• [PROBLEM STATEMENT]
Should any entry look odd, write it out exactly anyway, along with all the rest.
*** EXCERPTED DATA ***
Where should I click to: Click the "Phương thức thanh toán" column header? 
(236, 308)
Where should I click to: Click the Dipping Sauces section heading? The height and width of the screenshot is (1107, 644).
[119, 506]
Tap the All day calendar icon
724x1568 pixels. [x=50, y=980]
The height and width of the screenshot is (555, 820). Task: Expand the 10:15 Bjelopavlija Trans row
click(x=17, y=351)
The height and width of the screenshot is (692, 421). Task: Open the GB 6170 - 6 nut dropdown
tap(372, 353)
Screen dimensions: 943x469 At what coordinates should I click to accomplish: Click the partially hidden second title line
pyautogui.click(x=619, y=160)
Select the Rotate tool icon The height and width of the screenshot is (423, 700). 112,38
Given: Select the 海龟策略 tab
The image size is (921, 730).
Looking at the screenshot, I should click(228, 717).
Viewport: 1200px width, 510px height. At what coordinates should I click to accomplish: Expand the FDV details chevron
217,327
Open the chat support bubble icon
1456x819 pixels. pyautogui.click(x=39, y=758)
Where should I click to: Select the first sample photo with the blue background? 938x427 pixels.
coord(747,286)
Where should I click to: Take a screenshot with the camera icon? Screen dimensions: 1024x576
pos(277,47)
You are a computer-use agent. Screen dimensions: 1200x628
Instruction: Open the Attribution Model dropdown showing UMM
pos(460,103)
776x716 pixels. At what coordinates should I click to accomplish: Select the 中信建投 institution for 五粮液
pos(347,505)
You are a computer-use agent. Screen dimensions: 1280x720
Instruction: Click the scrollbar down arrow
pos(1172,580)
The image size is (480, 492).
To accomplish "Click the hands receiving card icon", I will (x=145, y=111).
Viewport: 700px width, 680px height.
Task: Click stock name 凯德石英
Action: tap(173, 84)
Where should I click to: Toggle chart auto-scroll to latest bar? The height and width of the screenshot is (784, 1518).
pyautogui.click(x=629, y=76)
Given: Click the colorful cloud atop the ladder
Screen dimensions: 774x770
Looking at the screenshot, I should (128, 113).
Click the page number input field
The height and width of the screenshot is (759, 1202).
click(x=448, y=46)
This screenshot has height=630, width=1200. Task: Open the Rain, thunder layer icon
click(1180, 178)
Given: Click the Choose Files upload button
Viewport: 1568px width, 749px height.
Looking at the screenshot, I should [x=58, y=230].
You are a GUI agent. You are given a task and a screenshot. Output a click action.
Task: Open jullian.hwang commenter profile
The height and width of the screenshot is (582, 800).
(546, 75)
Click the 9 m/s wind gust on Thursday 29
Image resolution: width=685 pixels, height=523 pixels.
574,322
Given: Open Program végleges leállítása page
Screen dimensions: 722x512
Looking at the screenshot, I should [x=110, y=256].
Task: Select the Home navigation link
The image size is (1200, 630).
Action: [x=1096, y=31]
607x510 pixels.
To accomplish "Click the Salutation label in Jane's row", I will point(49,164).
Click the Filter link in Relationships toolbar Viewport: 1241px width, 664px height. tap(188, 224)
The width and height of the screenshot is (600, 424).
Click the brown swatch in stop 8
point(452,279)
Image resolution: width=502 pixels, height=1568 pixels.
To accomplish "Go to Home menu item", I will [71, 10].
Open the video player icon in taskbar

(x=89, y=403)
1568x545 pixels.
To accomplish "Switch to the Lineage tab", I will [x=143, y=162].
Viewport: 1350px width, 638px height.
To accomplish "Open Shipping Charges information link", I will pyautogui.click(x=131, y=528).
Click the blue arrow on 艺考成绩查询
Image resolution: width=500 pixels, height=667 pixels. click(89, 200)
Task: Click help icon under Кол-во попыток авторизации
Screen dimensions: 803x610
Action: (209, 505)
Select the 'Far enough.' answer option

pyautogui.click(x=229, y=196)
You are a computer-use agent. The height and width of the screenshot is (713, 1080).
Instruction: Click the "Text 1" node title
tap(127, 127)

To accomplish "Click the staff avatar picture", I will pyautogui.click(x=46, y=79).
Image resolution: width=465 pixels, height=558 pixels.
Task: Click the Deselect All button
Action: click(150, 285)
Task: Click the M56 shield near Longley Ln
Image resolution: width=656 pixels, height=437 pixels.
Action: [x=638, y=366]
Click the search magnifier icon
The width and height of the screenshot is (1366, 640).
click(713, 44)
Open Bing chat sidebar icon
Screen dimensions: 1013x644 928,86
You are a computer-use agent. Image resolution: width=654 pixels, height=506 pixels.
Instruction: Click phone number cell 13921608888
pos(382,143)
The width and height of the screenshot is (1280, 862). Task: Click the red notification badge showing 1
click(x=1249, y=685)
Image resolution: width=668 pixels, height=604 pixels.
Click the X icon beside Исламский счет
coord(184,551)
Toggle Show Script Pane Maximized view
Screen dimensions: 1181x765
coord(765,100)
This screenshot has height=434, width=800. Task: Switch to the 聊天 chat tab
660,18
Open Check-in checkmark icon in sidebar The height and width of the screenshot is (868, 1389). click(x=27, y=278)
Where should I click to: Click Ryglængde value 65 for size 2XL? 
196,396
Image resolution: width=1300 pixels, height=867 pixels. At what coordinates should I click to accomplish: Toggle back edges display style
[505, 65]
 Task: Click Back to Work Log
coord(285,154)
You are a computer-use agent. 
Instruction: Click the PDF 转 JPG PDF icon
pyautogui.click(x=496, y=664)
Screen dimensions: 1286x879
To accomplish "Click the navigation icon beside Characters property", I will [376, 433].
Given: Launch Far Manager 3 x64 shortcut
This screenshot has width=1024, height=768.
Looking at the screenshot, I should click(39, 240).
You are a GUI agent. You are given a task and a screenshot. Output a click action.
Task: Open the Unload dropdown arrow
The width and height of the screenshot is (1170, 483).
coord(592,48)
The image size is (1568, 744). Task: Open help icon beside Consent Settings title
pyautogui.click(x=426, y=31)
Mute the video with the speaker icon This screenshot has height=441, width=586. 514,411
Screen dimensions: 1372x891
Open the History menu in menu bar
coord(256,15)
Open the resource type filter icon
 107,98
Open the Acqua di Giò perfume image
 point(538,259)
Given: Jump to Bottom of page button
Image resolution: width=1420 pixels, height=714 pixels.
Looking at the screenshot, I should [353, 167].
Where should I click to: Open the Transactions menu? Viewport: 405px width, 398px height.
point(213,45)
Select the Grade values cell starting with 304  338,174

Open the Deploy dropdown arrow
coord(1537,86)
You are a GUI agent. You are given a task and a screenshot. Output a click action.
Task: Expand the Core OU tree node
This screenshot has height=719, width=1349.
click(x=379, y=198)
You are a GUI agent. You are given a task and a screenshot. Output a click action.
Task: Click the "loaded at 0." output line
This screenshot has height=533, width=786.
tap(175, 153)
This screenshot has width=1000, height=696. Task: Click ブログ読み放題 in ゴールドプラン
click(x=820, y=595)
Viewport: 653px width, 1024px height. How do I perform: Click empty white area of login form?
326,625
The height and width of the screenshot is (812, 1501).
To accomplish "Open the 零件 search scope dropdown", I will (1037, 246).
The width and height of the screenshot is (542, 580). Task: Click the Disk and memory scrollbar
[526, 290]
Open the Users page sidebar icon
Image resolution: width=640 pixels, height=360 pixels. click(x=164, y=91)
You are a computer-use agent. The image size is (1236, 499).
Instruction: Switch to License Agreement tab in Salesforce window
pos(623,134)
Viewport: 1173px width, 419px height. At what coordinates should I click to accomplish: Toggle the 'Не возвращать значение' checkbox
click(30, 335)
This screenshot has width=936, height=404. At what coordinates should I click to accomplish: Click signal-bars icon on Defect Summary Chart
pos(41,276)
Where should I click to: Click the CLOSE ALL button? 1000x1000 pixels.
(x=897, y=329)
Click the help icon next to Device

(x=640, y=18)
*** End of EXCERPTED DATA ***
• [EXERCISE ANSWER]
Where should I click to: Click the "Phương thức thanh toán" column header? 
(236, 308)
Where should I click to: Click the Dipping Sauces section heading? The height and width of the screenshot is (1107, 644).
[119, 506]
Tap the All day calendar icon
724x1568 pixels. [x=50, y=980]
The height and width of the screenshot is (555, 820). Task: Expand the 10:15 Bjelopavlija Trans row
click(x=17, y=351)
The height and width of the screenshot is (692, 421). Task: Open the GB 6170 - 6 nut dropdown
tap(372, 353)
Screen dimensions: 943x469 At what coordinates should I click to accomplish: Click the partially hidden second title line
pyautogui.click(x=619, y=160)
Select the Rotate tool icon The height and width of the screenshot is (423, 700). 112,38
Given: Select the 海龟策略 tab
The image size is (921, 730).
Looking at the screenshot, I should click(228, 717).
Viewport: 1200px width, 510px height. At what coordinates should I click to accomplish: Expand the FDV details chevron
217,327
Open the chat support bubble icon
1456x819 pixels. pyautogui.click(x=39, y=758)
Where should I click to: Select the first sample photo with the blue background? 938x427 pixels.
coord(747,286)
Where should I click to: Take a screenshot with the camera icon? Screen dimensions: 1024x576
pos(277,47)
You are a computer-use agent. Screen dimensions: 1200x628
Instruction: Open the Attribution Model dropdown showing UMM
pos(460,103)
776x716 pixels. At what coordinates should I click to accomplish: Select the 中信建投 institution for 五粮液
pos(347,505)
You are a computer-use agent. Screen dimensions: 1280x720
Instruction: Click the scrollbar down arrow
pos(1172,580)
The image size is (480, 492).
To accomplish "Click the hands receiving card icon", I will (x=145, y=111).
Viewport: 700px width, 680px height.
Task: Click stock name 凯德石英
Action: tap(173, 84)
Where should I click to: Toggle chart auto-scroll to latest bar? The height and width of the screenshot is (784, 1518).
pyautogui.click(x=629, y=76)
Given: Click the colorful cloud atop the ladder
Screen dimensions: 774x770
Looking at the screenshot, I should (128, 113).
Click the page number input field
The height and width of the screenshot is (759, 1202).
click(x=448, y=46)
This screenshot has height=630, width=1200. Task: Open the Rain, thunder layer icon
click(1180, 178)
Given: Click the Choose Files upload button
Viewport: 1568px width, 749px height.
Looking at the screenshot, I should [x=58, y=230].
You are a GUI agent. You are given a task and a screenshot. Output a click action.
Task: Open jullian.hwang commenter profile
The height and width of the screenshot is (582, 800).
(546, 75)
Click the 9 m/s wind gust on Thursday 29
Image resolution: width=685 pixels, height=523 pixels.
574,322
Given: Open Program végleges leállítása page
Screen dimensions: 722x512
Looking at the screenshot, I should [x=110, y=256].
Task: Select the Home navigation link
The image size is (1200, 630).
Action: [x=1096, y=31]
607x510 pixels.
To accomplish "Click the Salutation label in Jane's row", I will point(49,164).
Click the Filter link in Relationships toolbar Viewport: 1241px width, 664px height. tap(188, 224)
The width and height of the screenshot is (600, 424).
Click the brown swatch in stop 8
point(452,279)
Image resolution: width=502 pixels, height=1568 pixels.
To accomplish "Go to Home menu item", I will [71, 10].
Open the video player icon in taskbar

(x=89, y=403)
1568x545 pixels.
To accomplish "Switch to the Lineage tab", I will [x=143, y=162].
Viewport: 1350px width, 638px height.
To accomplish "Open Shipping Charges information link", I will pyautogui.click(x=131, y=528).
Click the blue arrow on 艺考成绩查询
Image resolution: width=500 pixels, height=667 pixels. click(89, 200)
Task: Click help icon under Кол-во попыток авторизации
Screen dimensions: 803x610
Action: (209, 505)
Select the 'Far enough.' answer option

pyautogui.click(x=229, y=196)
You are a computer-use agent. The height and width of the screenshot is (713, 1080).
Instruction: Click the "Text 1" node title
tap(127, 127)

To accomplish "Click the staff avatar picture", I will pyautogui.click(x=46, y=79).
Image resolution: width=465 pixels, height=558 pixels.
Task: Click the Deselect All button
Action: click(150, 285)
Task: Click the M56 shield near Longley Ln
Image resolution: width=656 pixels, height=437 pixels.
Action: [x=638, y=366]
Click the search magnifier icon
The width and height of the screenshot is (1366, 640).
click(713, 44)
Open Bing chat sidebar icon
Screen dimensions: 1013x644 928,86
You are a computer-use agent. Image resolution: width=654 pixels, height=506 pixels.
Instruction: Click phone number cell 13921608888
pos(382,143)
The width and height of the screenshot is (1280, 862). Task: Click the red notification badge showing 1
click(x=1249, y=685)
Image resolution: width=668 pixels, height=604 pixels.
Click the X icon beside Исламский счет
coord(184,551)
Toggle Show Script Pane Maximized view
Screen dimensions: 1181x765
coord(765,100)
This screenshot has height=434, width=800. Task: Switch to the 聊天 chat tab
660,18
Open Check-in checkmark icon in sidebar The height and width of the screenshot is (868, 1389). click(x=27, y=278)
Where should I click to: Click Ryglængde value 65 for size 2XL? 
196,396
Image resolution: width=1300 pixels, height=867 pixels. At what coordinates should I click to accomplish: Toggle back edges display style
[505, 65]
 Task: Click Back to Work Log
coord(285,154)
You are a computer-use agent. 
Instruction: Click the PDF 转 JPG PDF icon
pyautogui.click(x=496, y=664)
Screen dimensions: 1286x879
To accomplish "Click the navigation icon beside Characters property", I will [376, 433].
Given: Launch Far Manager 3 x64 shortcut
This screenshot has width=1024, height=768.
Looking at the screenshot, I should click(39, 240).
You are a GUI agent. You are given a task and a screenshot. Output a click action.
Task: Open the Unload dropdown arrow
The width and height of the screenshot is (1170, 483).
coord(592,48)
The image size is (1568, 744). Task: Open help icon beside Consent Settings title
pyautogui.click(x=426, y=31)
Mute the video with the speaker icon This screenshot has height=441, width=586. 514,411
Screen dimensions: 1372x891
Open the History menu in menu bar
coord(256,15)
Open the resource type filter icon
 107,98
Open the Acqua di Giò perfume image
 point(538,259)
Given: Jump to Bottom of page button
Image resolution: width=1420 pixels, height=714 pixels.
Looking at the screenshot, I should [353, 167].
Where should I click to: Open the Transactions menu? Viewport: 405px width, 398px height.
point(213,45)
Select the Grade values cell starting with 304  338,174

Open the Deploy dropdown arrow
coord(1537,86)
You are a GUI agent. You are given a task and a screenshot. Output a click action.
Task: Expand the Core OU tree node
This screenshot has height=719, width=1349.
click(x=379, y=198)
You are a GUI agent. You are given a task and a screenshot. Output a click action.
Task: Click the "loaded at 0." output line
This screenshot has height=533, width=786.
tap(175, 153)
This screenshot has width=1000, height=696. Task: Click ブログ読み放題 in ゴールドプラン
click(x=820, y=595)
Viewport: 653px width, 1024px height. How do I perform: Click empty white area of login form?
326,625
The height and width of the screenshot is (812, 1501).
To accomplish "Open the 零件 search scope dropdown", I will (1037, 246).
The width and height of the screenshot is (542, 580). Task: Click the Disk and memory scrollbar
[526, 290]
Open the Users page sidebar icon
Image resolution: width=640 pixels, height=360 pixels. click(x=164, y=91)
You are a computer-use agent. The image size is (1236, 499).
Instruction: Switch to License Agreement tab in Salesforce window
pos(623,134)
Viewport: 1173px width, 419px height. At what coordinates should I click to accomplish: Toggle the 'Не возвращать значение' checkbox
click(30, 335)
This screenshot has width=936, height=404. At what coordinates should I click to accomplish: Click signal-bars icon on Defect Summary Chart
pos(41,276)
Where should I click to: Click the CLOSE ALL button? 1000x1000 pixels.
(x=897, y=329)
Click the help icon next to Device

(x=640, y=18)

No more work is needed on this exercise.